Design and optimization of chromatographic processes in production scale

The production of chirality with maximum economy is one of the most challenging tasks of today's pharmaceutical industry. Apart from the use of inherent chirality (starting material from the chiral pool, e.g. amino acid derivatives, carbohydrates) the creation of chiral centers via biocatalysis or asymmetric synthesis are methods commonly used. A third way to obtain pure enantiomers is the separation of racemates via kinetic resolution through preferred crystallization or preparative chromatography on chiral stationary phases (CSP). This article will emphasize this last method and explain the possibilities of this technique especially in its application form as Simulated Moving Bed (SMB) chromatography and show its benefits and limitations.

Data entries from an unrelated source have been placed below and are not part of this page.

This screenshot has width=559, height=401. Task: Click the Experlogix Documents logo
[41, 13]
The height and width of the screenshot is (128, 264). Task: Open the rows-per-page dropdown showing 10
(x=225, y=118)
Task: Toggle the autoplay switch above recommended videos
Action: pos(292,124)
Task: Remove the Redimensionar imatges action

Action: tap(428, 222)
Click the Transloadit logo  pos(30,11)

Therefore, comparisons to classical batch elution chromatographic processes as well as other unit operations (such as crystallization, etc.) have to take cost calculations into account. The performance of each separation process is quantified by three characteristic objective functions: productivity, dilution and solvent requirement. Lastly, the specific separation costs or the total costs of separation are calculated as an objective function to lay emphasis on the economy of the separation, including product recovery and solvent recycling. The comparison of these objective functions, which are determined for batch and SMB processes, leads finally to certain rules of consideration to decide what kind of process (either batch elution or SMB) is preferable as a function of the physical properties of the given binary mixture and the separation task.